AIM OF THE EXERCISE:
Pick out the lines below that include the string "computer".

DATA EXTRACTS:
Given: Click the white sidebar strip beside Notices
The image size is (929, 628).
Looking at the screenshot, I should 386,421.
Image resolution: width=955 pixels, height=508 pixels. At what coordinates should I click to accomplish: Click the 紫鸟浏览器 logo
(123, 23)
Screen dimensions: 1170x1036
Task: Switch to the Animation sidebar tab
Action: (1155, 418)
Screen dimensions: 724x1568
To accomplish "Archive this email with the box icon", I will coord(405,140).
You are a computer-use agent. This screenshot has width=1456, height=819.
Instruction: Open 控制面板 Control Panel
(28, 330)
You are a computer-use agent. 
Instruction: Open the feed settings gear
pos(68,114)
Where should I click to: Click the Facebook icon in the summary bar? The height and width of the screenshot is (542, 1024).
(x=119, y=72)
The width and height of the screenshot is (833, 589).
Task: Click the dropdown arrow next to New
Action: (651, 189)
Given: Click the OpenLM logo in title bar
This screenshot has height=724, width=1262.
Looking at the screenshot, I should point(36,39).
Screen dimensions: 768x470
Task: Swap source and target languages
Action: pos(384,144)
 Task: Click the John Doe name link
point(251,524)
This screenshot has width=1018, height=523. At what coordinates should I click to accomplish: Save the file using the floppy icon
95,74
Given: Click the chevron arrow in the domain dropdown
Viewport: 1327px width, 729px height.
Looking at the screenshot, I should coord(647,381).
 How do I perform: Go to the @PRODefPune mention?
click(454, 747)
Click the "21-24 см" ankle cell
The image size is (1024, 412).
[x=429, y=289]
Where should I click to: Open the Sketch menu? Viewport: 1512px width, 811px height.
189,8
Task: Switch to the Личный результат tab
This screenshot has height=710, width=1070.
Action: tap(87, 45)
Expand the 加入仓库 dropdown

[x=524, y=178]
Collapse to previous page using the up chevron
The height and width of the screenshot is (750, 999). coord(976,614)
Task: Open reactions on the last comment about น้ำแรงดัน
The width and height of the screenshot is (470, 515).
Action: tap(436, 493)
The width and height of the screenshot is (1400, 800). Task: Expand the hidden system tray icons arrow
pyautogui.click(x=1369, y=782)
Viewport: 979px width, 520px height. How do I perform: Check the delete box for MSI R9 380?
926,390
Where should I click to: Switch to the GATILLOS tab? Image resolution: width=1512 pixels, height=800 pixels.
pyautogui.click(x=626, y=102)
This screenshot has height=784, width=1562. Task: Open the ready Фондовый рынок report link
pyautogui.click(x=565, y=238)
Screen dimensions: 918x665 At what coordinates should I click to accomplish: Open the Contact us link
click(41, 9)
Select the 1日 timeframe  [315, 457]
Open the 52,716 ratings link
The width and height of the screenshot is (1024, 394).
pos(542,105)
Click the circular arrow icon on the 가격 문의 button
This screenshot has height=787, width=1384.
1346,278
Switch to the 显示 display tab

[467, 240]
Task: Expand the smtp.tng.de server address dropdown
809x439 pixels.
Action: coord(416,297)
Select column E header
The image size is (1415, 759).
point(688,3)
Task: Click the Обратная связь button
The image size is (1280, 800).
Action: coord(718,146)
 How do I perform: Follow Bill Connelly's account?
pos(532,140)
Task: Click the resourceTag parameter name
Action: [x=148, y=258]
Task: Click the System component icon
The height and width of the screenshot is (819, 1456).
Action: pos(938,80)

ANSWER BOX:
You are a computer-use agent. This screenshot has width=1456, height=819.
You are a computer-use agent. 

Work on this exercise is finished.